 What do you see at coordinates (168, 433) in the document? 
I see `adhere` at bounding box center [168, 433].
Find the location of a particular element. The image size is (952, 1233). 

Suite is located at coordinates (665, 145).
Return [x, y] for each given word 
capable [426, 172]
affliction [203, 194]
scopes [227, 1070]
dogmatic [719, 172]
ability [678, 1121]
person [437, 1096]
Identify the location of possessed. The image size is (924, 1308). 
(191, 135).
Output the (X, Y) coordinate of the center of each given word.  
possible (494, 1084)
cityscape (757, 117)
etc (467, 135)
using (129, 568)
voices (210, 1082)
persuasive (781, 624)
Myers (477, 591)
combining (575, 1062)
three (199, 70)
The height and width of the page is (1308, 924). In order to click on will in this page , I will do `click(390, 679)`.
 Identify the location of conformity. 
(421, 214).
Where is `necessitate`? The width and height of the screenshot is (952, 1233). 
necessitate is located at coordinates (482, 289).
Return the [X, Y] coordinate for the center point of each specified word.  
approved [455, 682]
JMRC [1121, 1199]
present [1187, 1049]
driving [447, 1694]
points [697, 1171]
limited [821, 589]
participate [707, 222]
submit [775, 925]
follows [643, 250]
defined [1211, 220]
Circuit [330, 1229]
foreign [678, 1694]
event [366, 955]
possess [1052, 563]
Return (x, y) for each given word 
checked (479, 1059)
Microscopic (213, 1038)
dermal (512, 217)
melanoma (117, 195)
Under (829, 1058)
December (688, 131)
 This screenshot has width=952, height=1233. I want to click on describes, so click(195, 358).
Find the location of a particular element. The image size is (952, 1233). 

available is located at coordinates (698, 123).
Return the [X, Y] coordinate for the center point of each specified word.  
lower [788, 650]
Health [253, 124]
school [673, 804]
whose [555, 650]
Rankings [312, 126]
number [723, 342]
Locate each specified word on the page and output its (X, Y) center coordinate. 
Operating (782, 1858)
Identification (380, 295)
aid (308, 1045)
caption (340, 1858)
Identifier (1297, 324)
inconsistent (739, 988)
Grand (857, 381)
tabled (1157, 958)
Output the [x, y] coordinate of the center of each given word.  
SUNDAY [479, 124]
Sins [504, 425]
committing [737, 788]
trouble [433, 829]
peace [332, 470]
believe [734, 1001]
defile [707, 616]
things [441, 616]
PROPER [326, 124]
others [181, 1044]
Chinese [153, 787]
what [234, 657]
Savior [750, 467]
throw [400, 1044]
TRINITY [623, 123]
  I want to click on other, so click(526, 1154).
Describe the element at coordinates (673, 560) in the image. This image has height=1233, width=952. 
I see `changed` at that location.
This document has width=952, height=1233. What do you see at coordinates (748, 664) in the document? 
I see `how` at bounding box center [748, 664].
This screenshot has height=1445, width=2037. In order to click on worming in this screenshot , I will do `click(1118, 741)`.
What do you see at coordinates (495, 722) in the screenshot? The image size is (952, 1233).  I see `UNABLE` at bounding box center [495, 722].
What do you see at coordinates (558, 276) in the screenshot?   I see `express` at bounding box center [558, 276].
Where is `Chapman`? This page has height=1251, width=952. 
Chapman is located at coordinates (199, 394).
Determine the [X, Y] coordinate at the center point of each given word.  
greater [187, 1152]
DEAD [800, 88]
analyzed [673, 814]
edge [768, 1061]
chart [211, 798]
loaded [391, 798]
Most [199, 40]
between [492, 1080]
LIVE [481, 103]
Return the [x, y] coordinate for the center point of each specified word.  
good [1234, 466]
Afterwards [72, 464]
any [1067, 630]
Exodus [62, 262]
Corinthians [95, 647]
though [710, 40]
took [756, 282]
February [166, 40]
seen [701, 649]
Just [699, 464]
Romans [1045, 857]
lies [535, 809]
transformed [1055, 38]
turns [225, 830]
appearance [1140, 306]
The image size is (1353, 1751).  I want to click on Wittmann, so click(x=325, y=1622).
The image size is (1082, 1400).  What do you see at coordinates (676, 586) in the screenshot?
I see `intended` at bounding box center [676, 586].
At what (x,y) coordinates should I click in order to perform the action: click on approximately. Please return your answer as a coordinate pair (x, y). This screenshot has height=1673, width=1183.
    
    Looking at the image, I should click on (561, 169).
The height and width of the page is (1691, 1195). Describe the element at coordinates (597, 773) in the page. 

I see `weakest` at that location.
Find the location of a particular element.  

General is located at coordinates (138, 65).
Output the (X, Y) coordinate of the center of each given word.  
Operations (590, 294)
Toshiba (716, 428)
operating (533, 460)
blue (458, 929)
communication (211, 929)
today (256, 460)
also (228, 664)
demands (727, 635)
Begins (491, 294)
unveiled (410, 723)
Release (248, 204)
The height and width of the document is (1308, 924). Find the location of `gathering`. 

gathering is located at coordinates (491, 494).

^^^^^^^^

_What to do_. Copy out all of the records above line for line, changing nothing.

_Output for this exercise_.
 What do you see at coordinates (168, 433) in the document? 
I see `adhere` at bounding box center [168, 433].
Find the location of a particular element. The image size is (952, 1233). 

Suite is located at coordinates (665, 145).
Return [x, y] for each given word 
capable [426, 172]
affliction [203, 194]
scopes [227, 1070]
dogmatic [719, 172]
ability [678, 1121]
person [437, 1096]
Identify the location of possessed. The image size is (924, 1308). 
(191, 135).
Output the (X, Y) coordinate of the center of each given word.  
possible (494, 1084)
cityscape (757, 117)
etc (467, 135)
using (129, 568)
voices (210, 1082)
persuasive (781, 624)
Myers (477, 591)
combining (575, 1062)
three (199, 70)
The height and width of the page is (1308, 924). In order to click on will in this page , I will do `click(390, 679)`.
 Identify the location of conformity. 
(421, 214).
Where is `necessitate`? The width and height of the screenshot is (952, 1233). 
necessitate is located at coordinates (482, 289).
Return the [X, Y] coordinate for the center point of each specified word.  
approved [455, 682]
JMRC [1121, 1199]
present [1187, 1049]
driving [447, 1694]
points [697, 1171]
limited [821, 589]
participate [707, 222]
submit [775, 925]
follows [643, 250]
defined [1211, 220]
Circuit [330, 1229]
foreign [678, 1694]
event [366, 955]
possess [1052, 563]
Return (x, y) for each given word 
checked (479, 1059)
Microscopic (213, 1038)
dermal (512, 217)
melanoma (117, 195)
Under (829, 1058)
December (688, 131)
 This screenshot has width=952, height=1233. I want to click on describes, so click(195, 358).
Find the location of a particular element. The image size is (952, 1233). 

available is located at coordinates (698, 123).
Return the [X, Y] coordinate for the center point of each specified word.  
lower [788, 650]
Health [253, 124]
school [673, 804]
whose [555, 650]
Rankings [312, 126]
number [723, 342]
Locate each specified word on the page and output its (X, Y) center coordinate. 
Operating (782, 1858)
Identification (380, 295)
aid (308, 1045)
caption (340, 1858)
Identifier (1297, 324)
inconsistent (739, 988)
Grand (857, 381)
tabled (1157, 958)
Output the [x, y] coordinate of the center of each given word.  
SUNDAY [479, 124]
Sins [504, 425]
committing [737, 788]
trouble [433, 829]
peace [332, 470]
believe [734, 1001]
defile [707, 616]
things [441, 616]
PROPER [326, 124]
others [181, 1044]
Chinese [153, 787]
what [234, 657]
Savior [750, 467]
throw [400, 1044]
TRINITY [623, 123]
  I want to click on other, so click(526, 1154).
Describe the element at coordinates (673, 560) in the image. This image has height=1233, width=952. 
I see `changed` at that location.
This document has width=952, height=1233. What do you see at coordinates (748, 664) in the document? 
I see `how` at bounding box center [748, 664].
This screenshot has height=1445, width=2037. In order to click on worming in this screenshot , I will do `click(1118, 741)`.
What do you see at coordinates (495, 722) in the screenshot? The image size is (952, 1233).  I see `UNABLE` at bounding box center [495, 722].
What do you see at coordinates (558, 276) in the screenshot?   I see `express` at bounding box center [558, 276].
Where is `Chapman`? This page has height=1251, width=952. 
Chapman is located at coordinates (199, 394).
Determine the [X, Y] coordinate at the center point of each given word.  
greater [187, 1152]
DEAD [800, 88]
analyzed [673, 814]
edge [768, 1061]
chart [211, 798]
loaded [391, 798]
Most [199, 40]
between [492, 1080]
LIVE [481, 103]
Return the [x, y] coordinate for the center point of each specified word.  
good [1234, 466]
Afterwards [72, 464]
any [1067, 630]
Exodus [62, 262]
Corinthians [95, 647]
though [710, 40]
took [756, 282]
February [166, 40]
seen [701, 649]
Just [699, 464]
Romans [1045, 857]
lies [535, 809]
transformed [1055, 38]
turns [225, 830]
appearance [1140, 306]
The image size is (1353, 1751).  I want to click on Wittmann, so click(x=325, y=1622).
The image size is (1082, 1400).  What do you see at coordinates (676, 586) in the screenshot?
I see `intended` at bounding box center [676, 586].
At what (x,y) coordinates should I click in order to perform the action: click on approximately. Please return your answer as a coordinate pair (x, y). This screenshot has height=1673, width=1183.
    
    Looking at the image, I should click on (561, 169).
The height and width of the page is (1691, 1195). Describe the element at coordinates (597, 773) in the page. 

I see `weakest` at that location.
Find the location of a particular element.  

General is located at coordinates (138, 65).
Output the (X, Y) coordinate of the center of each given word.  
Operations (590, 294)
Toshiba (716, 428)
operating (533, 460)
blue (458, 929)
communication (211, 929)
today (256, 460)
also (228, 664)
demands (727, 635)
Begins (491, 294)
unveiled (410, 723)
Release (248, 204)
The height and width of the document is (1308, 924). Find the location of `gathering`. 

gathering is located at coordinates (491, 494).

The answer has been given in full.